*Instructions to follow*:
Note each line of the entries that includes "call". Then copy those lines.
• • • •
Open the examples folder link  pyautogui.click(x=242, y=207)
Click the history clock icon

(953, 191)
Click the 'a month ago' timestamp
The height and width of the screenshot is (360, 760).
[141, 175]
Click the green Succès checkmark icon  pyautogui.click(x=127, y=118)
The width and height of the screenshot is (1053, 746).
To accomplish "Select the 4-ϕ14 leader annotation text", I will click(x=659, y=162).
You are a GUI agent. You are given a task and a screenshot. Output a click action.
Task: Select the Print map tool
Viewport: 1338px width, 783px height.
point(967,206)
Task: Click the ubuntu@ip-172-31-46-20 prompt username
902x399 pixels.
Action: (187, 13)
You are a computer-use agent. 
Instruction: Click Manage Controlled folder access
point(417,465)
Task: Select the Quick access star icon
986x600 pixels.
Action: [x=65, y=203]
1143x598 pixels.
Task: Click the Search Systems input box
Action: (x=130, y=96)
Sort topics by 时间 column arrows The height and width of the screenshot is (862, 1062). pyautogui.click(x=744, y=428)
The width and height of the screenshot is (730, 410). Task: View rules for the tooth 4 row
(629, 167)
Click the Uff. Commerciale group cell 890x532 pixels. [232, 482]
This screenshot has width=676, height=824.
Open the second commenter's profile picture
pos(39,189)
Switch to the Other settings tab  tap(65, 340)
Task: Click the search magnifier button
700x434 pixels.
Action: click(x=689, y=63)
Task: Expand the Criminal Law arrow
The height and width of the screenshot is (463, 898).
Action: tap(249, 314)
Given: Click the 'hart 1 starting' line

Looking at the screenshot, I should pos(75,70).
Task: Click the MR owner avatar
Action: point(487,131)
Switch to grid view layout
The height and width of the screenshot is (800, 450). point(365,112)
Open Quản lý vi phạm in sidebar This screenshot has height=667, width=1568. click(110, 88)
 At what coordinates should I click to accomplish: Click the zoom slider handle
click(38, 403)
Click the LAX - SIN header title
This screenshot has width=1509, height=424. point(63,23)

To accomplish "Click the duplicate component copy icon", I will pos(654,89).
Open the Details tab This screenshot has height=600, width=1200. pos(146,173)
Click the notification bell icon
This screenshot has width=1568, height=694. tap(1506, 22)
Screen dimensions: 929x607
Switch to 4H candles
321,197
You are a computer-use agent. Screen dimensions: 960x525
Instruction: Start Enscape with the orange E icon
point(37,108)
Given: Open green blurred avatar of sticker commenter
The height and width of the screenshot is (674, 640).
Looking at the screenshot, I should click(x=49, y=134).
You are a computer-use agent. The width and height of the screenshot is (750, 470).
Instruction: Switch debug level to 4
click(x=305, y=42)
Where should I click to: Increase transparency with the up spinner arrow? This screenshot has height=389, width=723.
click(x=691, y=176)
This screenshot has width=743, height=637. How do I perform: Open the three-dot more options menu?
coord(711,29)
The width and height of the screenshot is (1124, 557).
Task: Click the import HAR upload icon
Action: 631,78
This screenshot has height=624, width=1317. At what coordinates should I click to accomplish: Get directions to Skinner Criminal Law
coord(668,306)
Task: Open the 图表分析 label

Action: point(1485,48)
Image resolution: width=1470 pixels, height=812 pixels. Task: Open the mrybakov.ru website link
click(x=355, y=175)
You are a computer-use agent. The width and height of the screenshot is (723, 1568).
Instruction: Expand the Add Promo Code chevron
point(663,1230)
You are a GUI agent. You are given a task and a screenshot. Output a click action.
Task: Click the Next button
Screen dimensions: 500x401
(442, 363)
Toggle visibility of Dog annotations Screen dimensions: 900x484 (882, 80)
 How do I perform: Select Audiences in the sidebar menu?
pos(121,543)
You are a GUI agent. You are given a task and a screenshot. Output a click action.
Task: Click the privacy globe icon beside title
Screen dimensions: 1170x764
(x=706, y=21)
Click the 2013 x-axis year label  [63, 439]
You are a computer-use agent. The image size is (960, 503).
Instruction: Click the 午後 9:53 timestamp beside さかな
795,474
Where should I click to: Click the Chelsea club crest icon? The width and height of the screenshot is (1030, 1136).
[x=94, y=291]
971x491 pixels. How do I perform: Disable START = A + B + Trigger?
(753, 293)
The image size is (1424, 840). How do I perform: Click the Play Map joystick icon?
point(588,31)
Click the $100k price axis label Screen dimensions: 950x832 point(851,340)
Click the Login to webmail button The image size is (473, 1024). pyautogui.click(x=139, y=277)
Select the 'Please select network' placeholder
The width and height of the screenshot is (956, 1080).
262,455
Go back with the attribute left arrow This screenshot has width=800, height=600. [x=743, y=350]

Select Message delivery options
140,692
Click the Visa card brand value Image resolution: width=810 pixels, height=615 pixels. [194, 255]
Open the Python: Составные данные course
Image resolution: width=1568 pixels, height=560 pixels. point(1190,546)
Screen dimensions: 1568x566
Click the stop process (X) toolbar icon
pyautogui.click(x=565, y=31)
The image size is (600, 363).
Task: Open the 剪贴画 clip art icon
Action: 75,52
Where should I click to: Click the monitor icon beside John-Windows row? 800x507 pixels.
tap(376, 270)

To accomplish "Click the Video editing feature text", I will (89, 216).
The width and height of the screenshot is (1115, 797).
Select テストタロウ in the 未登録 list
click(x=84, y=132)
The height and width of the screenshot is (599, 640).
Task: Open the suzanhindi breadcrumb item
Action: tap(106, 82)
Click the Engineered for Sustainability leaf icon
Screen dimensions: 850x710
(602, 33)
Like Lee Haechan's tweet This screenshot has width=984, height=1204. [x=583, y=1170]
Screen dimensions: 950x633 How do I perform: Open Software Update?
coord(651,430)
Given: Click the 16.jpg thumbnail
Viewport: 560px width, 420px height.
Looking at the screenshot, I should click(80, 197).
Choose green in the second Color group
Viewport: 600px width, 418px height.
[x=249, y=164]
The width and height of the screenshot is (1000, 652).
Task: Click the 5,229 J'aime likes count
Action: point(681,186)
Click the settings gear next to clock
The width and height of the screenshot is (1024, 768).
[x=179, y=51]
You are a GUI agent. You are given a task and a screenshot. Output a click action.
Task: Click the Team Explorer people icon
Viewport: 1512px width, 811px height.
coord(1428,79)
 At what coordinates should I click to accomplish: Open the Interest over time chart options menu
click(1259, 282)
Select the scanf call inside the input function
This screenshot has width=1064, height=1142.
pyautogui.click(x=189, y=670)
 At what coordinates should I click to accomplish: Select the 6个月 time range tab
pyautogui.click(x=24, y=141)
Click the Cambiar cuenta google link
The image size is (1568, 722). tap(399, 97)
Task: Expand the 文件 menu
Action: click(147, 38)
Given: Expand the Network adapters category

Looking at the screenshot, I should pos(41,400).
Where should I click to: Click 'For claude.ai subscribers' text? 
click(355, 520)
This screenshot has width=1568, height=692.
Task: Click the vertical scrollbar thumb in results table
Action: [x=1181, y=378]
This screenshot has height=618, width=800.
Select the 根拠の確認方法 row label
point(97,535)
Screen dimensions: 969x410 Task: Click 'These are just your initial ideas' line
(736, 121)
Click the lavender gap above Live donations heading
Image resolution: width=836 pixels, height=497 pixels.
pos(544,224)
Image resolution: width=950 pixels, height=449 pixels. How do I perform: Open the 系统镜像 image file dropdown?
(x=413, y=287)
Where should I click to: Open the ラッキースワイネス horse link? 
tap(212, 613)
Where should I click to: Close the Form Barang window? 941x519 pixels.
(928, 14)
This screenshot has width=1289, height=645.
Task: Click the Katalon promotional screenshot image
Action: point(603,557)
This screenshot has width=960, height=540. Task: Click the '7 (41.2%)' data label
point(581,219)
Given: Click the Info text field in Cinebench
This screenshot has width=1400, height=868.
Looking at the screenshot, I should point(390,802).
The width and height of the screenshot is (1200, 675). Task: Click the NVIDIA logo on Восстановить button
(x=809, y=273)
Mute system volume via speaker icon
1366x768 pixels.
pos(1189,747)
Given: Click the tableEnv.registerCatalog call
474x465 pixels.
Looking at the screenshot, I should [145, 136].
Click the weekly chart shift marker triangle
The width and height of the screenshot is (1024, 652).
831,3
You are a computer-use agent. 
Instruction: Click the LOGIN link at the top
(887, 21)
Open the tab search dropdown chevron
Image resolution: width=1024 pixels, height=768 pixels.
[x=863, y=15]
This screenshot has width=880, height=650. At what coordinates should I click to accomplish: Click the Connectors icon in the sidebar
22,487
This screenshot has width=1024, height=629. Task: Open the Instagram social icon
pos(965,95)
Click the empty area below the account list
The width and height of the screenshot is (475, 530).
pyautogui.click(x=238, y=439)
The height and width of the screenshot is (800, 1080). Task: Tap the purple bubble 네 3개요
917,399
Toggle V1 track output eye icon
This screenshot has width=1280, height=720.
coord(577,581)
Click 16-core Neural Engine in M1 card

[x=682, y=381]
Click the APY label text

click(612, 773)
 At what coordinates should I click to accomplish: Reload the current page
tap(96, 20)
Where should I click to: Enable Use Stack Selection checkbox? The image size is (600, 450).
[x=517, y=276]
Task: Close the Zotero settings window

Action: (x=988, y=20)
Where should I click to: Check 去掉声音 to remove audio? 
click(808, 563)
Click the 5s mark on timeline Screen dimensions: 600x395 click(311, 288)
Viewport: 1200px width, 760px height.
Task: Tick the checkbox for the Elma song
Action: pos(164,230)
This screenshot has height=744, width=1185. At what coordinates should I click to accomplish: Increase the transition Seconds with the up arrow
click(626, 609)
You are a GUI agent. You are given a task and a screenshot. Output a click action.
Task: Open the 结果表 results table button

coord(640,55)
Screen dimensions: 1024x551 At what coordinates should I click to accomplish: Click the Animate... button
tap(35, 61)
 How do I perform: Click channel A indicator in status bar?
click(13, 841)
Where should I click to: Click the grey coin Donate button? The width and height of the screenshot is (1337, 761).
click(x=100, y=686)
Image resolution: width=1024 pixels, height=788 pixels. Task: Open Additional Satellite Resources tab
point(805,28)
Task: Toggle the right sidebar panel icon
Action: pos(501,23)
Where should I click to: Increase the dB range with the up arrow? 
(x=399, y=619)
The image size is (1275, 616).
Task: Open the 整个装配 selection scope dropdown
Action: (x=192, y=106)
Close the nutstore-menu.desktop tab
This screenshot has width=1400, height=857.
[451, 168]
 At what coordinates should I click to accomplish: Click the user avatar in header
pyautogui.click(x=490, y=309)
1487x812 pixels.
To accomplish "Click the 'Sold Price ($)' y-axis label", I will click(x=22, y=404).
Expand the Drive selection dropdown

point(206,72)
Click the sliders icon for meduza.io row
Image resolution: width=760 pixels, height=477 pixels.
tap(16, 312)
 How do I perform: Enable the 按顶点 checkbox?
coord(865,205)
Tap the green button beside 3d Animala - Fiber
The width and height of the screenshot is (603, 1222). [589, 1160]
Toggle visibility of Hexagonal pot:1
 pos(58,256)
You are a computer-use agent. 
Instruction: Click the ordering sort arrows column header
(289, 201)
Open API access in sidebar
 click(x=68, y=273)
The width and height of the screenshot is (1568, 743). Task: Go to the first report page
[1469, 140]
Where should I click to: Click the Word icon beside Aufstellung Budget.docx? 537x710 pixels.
• • • •
*Output of the task*:
Select the scanf call inside the input function
Given: Click the tableEnv.registerCatalog call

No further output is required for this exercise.